Audi A3 Saloon 1.4 TFSI Sport

Price £24,305; Top speed 135mph, 0-62mph 8.4sec; Economy 60.1mpg; CO2 109g/km; Kerb weight 1325kg; Engine type 1395cc, four cylinder, turbocharged, petrol; Power 138bhp at 5000rpm; Torque 184lb ft at 1500-3500rpm; Gearbox 7-spd automatic

Join the debate


19 June 2013

"Audi's seven-speed dual-clutch unit is a well-proven unit"

According to some reports from Australia it seems to have proven itself to be unreliable and dangerous.

As for the car, meh.
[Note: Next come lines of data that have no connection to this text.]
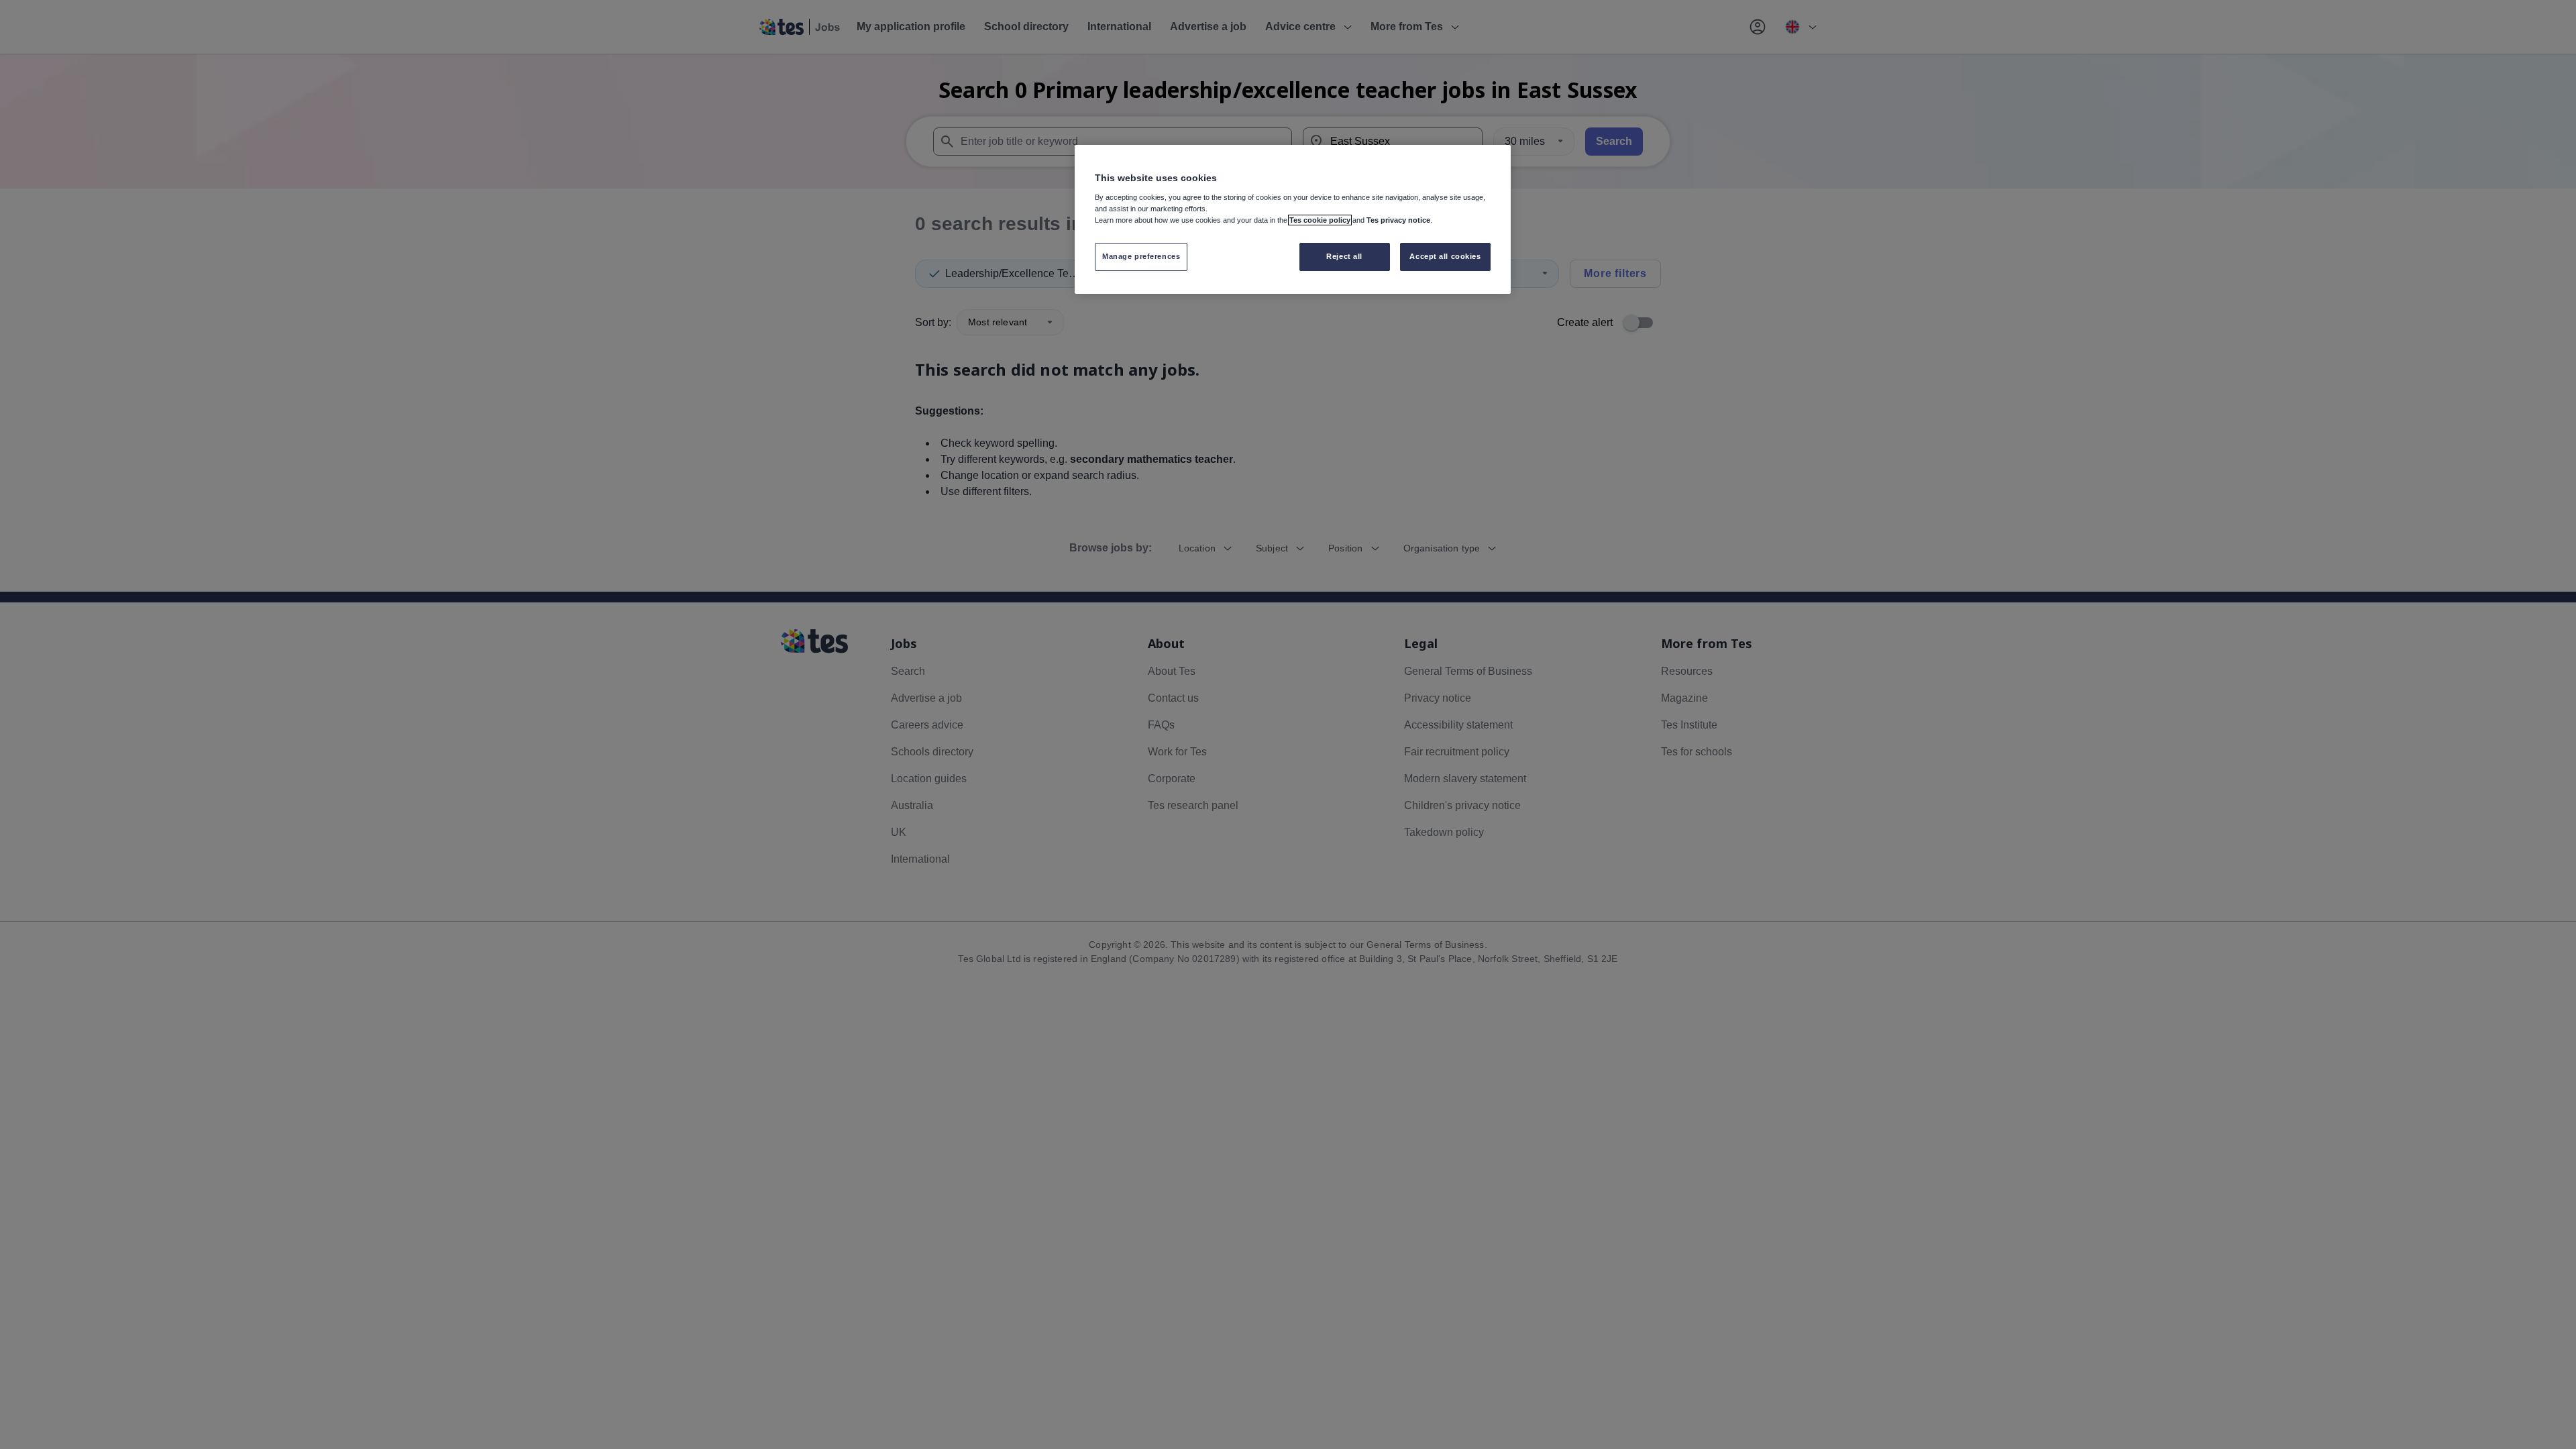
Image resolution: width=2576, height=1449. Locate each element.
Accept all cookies (1445, 256)
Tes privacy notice (1398, 220)
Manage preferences (1141, 256)
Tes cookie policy (1319, 220)
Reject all (1344, 256)
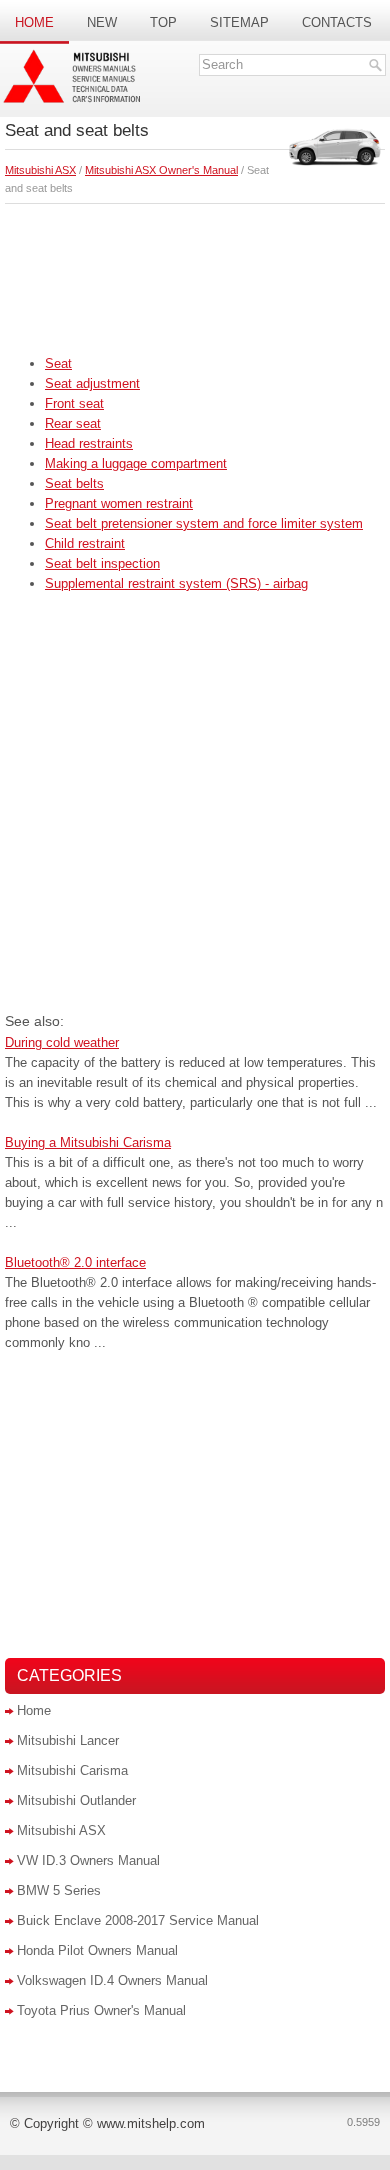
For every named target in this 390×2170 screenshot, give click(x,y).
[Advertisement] (195, 274)
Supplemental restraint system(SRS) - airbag (176, 583)
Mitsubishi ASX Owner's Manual (161, 170)
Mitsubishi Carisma (72, 1770)
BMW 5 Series (59, 1890)
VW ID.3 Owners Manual (88, 1860)
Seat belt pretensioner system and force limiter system (204, 523)
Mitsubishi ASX (40, 170)
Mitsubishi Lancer (68, 1740)
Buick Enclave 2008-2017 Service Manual (138, 1920)
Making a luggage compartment (136, 463)
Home (34, 22)
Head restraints (89, 443)
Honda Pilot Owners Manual (97, 1950)
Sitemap (239, 22)
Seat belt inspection (102, 563)
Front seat (74, 403)
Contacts (337, 22)
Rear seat (73, 423)
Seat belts (74, 483)
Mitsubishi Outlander (76, 1800)
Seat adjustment (92, 383)
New (102, 22)
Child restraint (85, 543)
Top (163, 22)
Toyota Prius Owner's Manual (101, 2010)
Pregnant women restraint (119, 503)
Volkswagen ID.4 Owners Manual (112, 1980)
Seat (58, 363)
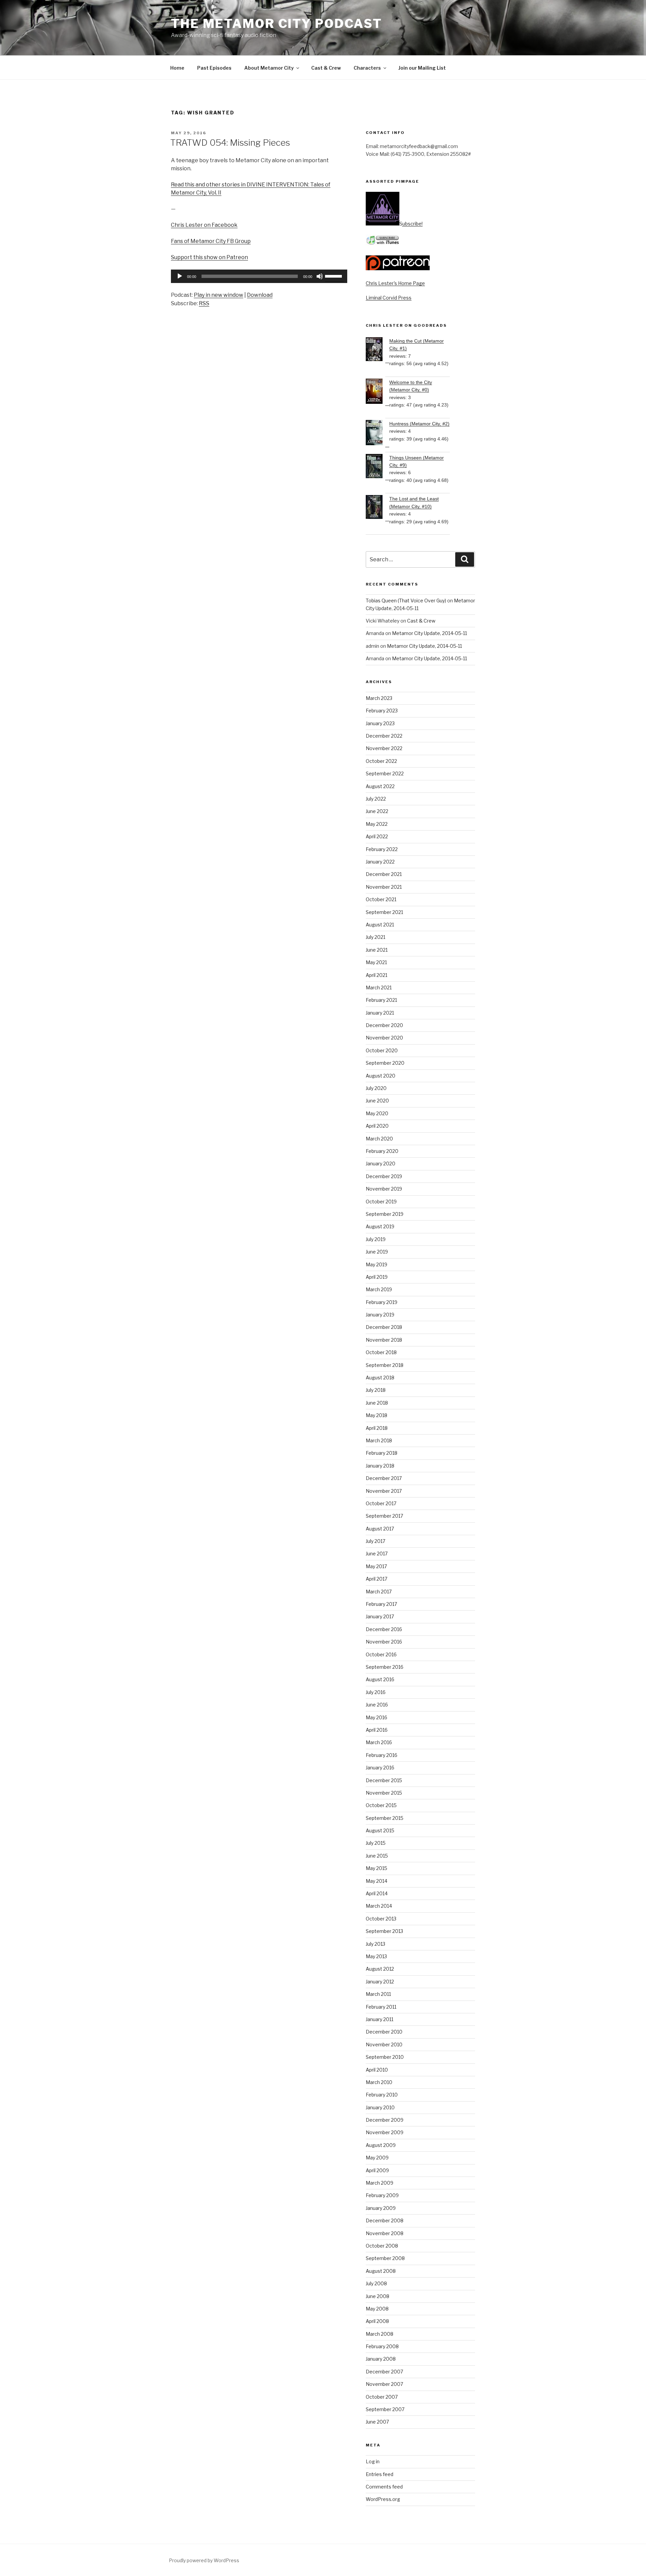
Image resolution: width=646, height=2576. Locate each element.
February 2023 (382, 710)
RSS (204, 303)
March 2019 (379, 1289)
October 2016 (381, 1654)
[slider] (334, 276)
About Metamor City (269, 68)
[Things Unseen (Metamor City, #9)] (377, 467)
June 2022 (377, 811)
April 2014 (377, 1893)
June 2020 (377, 1100)
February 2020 (382, 1151)
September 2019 (384, 1214)
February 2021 (381, 1000)
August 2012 (380, 1969)
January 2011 (379, 2019)
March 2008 (379, 2334)
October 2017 (381, 1503)
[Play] (179, 276)
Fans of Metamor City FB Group (211, 241)
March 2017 (379, 1591)
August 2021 (380, 924)
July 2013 (375, 1944)
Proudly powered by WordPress (204, 2560)
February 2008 (382, 2346)
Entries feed (379, 2474)
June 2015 (377, 1856)
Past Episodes (214, 68)
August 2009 (381, 2145)
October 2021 (381, 899)
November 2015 (384, 1793)
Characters (367, 68)
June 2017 (377, 1553)
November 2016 (384, 1642)
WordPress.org (383, 2499)
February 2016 (381, 1755)
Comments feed (384, 2487)
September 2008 (385, 2258)
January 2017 (380, 1616)
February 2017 (381, 1604)
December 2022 (384, 736)
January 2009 (381, 2208)
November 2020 (384, 1037)
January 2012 (380, 1981)
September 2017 (384, 1516)
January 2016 (380, 1767)
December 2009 (384, 2120)
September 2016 (384, 1667)
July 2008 (376, 2283)
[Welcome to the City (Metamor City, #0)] (377, 392)
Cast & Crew (326, 68)
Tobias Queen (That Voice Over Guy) (406, 600)
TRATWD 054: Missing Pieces (230, 142)
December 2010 (384, 2032)
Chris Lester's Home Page (395, 283)
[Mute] (319, 276)
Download (260, 295)
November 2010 (384, 2044)
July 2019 (376, 1239)
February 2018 (381, 1453)
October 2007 (382, 2397)
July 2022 (376, 799)
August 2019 (380, 1226)
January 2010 (380, 2107)
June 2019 (377, 1252)
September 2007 (385, 2409)
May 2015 (376, 1868)
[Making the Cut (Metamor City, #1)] (377, 350)
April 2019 (377, 1277)
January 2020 (380, 1163)
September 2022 (385, 773)
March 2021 (379, 987)
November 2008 (384, 2233)
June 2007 (377, 2422)
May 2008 (377, 2309)
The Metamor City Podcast (276, 23)
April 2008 (377, 2321)
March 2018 (379, 1440)
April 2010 (377, 2070)
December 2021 (384, 874)
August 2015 (380, 1830)
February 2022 (382, 849)
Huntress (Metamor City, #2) (419, 423)
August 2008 (381, 2271)
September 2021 (384, 912)
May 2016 (376, 1717)
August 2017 (380, 1528)
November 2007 (384, 2384)
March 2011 (378, 1994)
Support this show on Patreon (209, 257)
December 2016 (384, 1629)
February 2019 (381, 1302)
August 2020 (380, 1076)
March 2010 (379, 2082)
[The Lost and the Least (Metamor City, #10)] (377, 508)
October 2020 (382, 1050)
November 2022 (384, 748)
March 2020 (379, 1138)
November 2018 (384, 1340)
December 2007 (384, 2371)
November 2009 (384, 2132)
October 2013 (381, 1918)
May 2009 (377, 2157)
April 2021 (376, 975)
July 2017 (375, 1541)
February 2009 (382, 2195)
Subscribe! (411, 223)
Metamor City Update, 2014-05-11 (429, 633)
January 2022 (380, 861)
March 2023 (379, 698)
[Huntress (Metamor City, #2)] (377, 433)
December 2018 (384, 1327)
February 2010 (382, 2094)
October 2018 (381, 1352)
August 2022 (380, 786)
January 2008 (381, 2359)
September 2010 (385, 2057)
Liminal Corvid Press (388, 298)
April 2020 (377, 1126)
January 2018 (380, 1466)
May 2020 (377, 1113)
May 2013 (376, 1956)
Like the rest of the Audi range, there is very little to get excited about unless it is a TT, R8 or any of the R/RS models.

19 June 2013

paul896 wrote:

"Audi's seven-speed dual-clutch unit is a well-proven unit"



Beat me to it - have the Autocar writers have their heads in the sand?   C'mon guys, you're meant to be informed - sharing the benefit of your knowledge with us.

'Audi's troubled dual-clutch unit' would be more appropriate.

19 June 2013

Dear Soldi,

Admittedly the VW Group, as you quite rightly observe, has been experiencing some issues with the DQ200 seven-speed dual-clutch transmission in some regions. None of these problems, however, have reputedly been reported in the UK.

For more information, click here.

Best regards,

Lewis Kingston 

19 June 2013

Lewis Kingston wrote:

None of these problems, however, have reputedly been reported in the UK.

.....according to a VW press release

But take a look at the commentary under your original reporting of that release - there are plenty of customers who dispute what VW is saying.

19 June 2013

I fail to see how the S60 is a rival - surely this is a rival for a A4.

Overall looks ok - but I must admit price does seem slightly steep. I don't doubt this will sell by the bucket loads though - everyone seems to want a audi - and think its a very prestigious brand.

Unless I am just getting old - £24k just seems a bit pricy for me - I guess this is similar length to the audi a4 of 2 generations ago?

19 June 2013

The gearbox problems are irrelevant in this case. The DQ200 box is only for engines delivering not more than 148lbf, this engine delivers 184lbf. 


I'm a disillusioned former Citroëniste.


19 June 2013

"The saloon is wider and longer than the A3 Sportback, consequently it offers more load space" ... surely an estate version should offer more space than a saloon? Perhaps a separate A3 Estate will extend the saloon (which is really just a 5dr hatch version anyway)?

19 June 2013

"We only had the opportunity to drive the six-speed manual versions of the 1.4-litre TFSI model, which won't be be available at launch; instead, the car will be offered initially with a seven-speed dual-clutch S tronic gearbox. The six-speed manual transmission will become available later."

This statement suggests to me that either Audi are offering the engine with a five-speed manual transmission OR basically adding £1,480 to the list price at a stroke ...

19 June 2013

VW has a pending class action suit filed against them in Israel.

After initially dragging their feet with failing DSG's and abnormally high clutch wear, they increased the DSG’s warrantee to 5 years, and readily swap worn clutch plates at no cost. This as a result of many claims filed against them in Israeli courts.

Early units suffered from very high clutch degradation, complete unit “catastrophic” failures and faulty ‘box CPU’s. VW tried to rebuff customers with “improper use” excuses, but mounting claims and media exposure forced them to reconsider. Their next move was to tacitly apply a five year warrantee, meaning that while customers purchased their vehicles with a two year warrantee, VW would repair all DSG faults for five years if you argued threatned and stood your ground.


The latest class action suit aims to impose a ten year, 300k km warrantee on all VW, Audi, Skoda and Seat products with a DSG ‘box retroactively as well as on all new models sold.

19 June 2013

Seems a touch expensive, when the Jetta starts at just over £16k and is basically the same car.